▶ Selection
Re: checkpoint failed due to s3 exception: request timeout

2018-08-29 Thread Andrey Zagrebin
Hi,

the current Flink 1.6.0 version uses Presto Hive s3 connector 0.185 [1], which 
has this option:
S3_MAX_CLIENT_RETRIES = "presto.s3.max-client-retries”;

If you add “s3.max-client-retries” to flink conf, flink-s3-fs-presto [2] should 
automatically prefix it and configure PrestoS3FileSystem correctly.

Cheers,
Andrey

[1] 
https://github.com/prestodb/presto/blob/0.185/presto-hive/src/main/java/com/facebook/presto/hive/PrestoS3FileSystem.java
 

[2] 
https://ci.apache.org/projects/flink/flink-docs-stable/ops/deployment/aws.html#shaded-hadooppresto-s3-file-systems-recommended
 



> On 29 Aug 2018, at 08:49, vino yang  wrote:
> 
> Hi Tony,
> 
> Maybe you can consider looking at the doc information for this class, this 
> class comes from flink-s3-fs-presto.[1]
> 
> [1]: 
> https://ci.apache.org/projects/flink/flink-docs-release-1.6/api/java/org/apache/hadoop/conf/Configuration.html
>  
> 
> 
> Thanks, vino.
> 
> Tony Wei mailto:tony19920...@gmail.com>> 
> 于2018年8月29日周三 下午2:18写道:
> Hi Vino,
> 
> I thought this config is for aws s3 client, but this client is inner 
> flink-s3-fs-presto.
> So, I guessed I should find a way to pass this config to this library.
> 
> Best,
> Tony Wei
> 
> 2018-08-29 14:13 GMT+08:00 vino yang  >:
> Hi Tony,
> 
> Sorry, I just saw the timeout, I thought they were similar because they both 
> happened on aws s3. 
> Regarding this setting, isn't "s3.max-client-retries: xxx" set for the client?
> 
> Thanks, vino.
> 
> Tony Wei mailto:tony19920...@gmail.com>> 
> 于2018年8月29日周三 下午1:17写道:
> Hi Vino,
> 
> Thanks for your quick reply, but I think these two questions are different.

(Records of target positions)
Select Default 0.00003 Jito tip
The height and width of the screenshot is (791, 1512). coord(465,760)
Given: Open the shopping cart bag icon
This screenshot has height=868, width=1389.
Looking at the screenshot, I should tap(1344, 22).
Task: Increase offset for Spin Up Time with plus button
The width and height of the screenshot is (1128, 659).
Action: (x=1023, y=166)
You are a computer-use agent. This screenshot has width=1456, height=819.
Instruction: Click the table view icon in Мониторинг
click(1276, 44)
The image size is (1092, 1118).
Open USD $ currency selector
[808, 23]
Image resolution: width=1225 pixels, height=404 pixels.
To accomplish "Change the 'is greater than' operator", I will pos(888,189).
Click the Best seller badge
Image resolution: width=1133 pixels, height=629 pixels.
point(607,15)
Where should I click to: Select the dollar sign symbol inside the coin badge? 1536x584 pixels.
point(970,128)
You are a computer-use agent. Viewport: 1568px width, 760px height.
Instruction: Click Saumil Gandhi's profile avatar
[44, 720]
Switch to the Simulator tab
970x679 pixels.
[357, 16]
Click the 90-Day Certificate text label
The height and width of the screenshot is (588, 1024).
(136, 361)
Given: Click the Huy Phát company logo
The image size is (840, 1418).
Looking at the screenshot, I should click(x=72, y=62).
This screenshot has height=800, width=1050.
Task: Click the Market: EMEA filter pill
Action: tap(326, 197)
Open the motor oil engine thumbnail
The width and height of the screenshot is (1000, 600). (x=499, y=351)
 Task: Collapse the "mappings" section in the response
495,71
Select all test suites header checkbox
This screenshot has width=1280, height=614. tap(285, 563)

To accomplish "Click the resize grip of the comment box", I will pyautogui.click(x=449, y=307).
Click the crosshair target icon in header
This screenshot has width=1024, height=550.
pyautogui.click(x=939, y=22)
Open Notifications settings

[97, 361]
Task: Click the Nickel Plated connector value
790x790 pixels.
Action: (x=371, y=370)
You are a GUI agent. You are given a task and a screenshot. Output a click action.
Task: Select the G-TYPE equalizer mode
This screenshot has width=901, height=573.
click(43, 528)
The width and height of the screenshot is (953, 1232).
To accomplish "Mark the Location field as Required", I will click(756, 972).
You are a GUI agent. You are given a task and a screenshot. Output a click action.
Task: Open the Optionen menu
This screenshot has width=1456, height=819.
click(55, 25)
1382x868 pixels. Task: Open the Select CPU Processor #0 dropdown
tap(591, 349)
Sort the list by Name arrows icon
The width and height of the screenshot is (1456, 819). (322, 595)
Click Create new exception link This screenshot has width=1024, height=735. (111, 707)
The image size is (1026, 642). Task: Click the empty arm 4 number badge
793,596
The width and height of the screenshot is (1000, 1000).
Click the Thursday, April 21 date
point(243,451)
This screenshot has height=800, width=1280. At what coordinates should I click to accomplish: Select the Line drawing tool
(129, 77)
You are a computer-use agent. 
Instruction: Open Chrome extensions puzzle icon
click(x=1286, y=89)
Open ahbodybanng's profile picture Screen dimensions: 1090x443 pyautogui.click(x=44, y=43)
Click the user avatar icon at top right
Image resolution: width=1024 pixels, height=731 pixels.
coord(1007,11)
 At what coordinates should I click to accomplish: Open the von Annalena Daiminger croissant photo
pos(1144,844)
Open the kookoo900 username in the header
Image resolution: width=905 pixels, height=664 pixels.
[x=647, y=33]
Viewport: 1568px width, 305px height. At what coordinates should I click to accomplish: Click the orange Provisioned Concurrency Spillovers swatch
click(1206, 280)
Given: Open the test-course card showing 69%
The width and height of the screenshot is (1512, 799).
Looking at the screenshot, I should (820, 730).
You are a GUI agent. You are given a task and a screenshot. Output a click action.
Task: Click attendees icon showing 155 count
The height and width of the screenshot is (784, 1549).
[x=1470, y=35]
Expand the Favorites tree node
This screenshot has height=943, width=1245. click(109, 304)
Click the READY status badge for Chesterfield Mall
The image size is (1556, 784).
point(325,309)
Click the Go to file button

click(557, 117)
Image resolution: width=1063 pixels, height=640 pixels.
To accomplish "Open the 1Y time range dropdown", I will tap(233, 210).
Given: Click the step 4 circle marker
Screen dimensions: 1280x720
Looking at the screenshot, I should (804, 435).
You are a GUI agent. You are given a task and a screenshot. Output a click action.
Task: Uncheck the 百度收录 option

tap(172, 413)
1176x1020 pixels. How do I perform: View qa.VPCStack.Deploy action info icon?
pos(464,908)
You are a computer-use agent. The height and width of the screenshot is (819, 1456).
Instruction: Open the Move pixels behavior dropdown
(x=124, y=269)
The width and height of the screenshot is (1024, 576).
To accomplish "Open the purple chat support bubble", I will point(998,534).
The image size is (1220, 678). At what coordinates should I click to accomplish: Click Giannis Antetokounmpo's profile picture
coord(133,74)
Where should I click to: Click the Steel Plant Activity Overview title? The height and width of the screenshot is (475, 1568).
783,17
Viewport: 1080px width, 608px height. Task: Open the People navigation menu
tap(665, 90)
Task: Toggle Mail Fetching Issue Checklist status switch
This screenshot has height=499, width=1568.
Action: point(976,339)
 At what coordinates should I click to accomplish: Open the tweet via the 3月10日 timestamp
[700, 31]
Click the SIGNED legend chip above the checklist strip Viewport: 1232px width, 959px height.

▶ Problem description
Sum up the thread about the S3 checkpoint timeout in two sentences. The material was taken from another source.

▶ Task answer
Andrey Zagrebin explains that Flink 1.6.0 uses Presto Hive s3 connector 0.185, which has a max-client-retries option, and that adding "s3.max-client-retries" to the Flink config should let flink-s3-fs-presto prefix it automatically and configure PrestoS3FileSystem correctly. Earlier, Tony Wei says the setting is for the AWS S3 client inside flink-s3-fs-presto and that he needs a way to pass it to that library, and vino yang suggests looking at the docs for that class, which comes from flink-s3-fs-presto.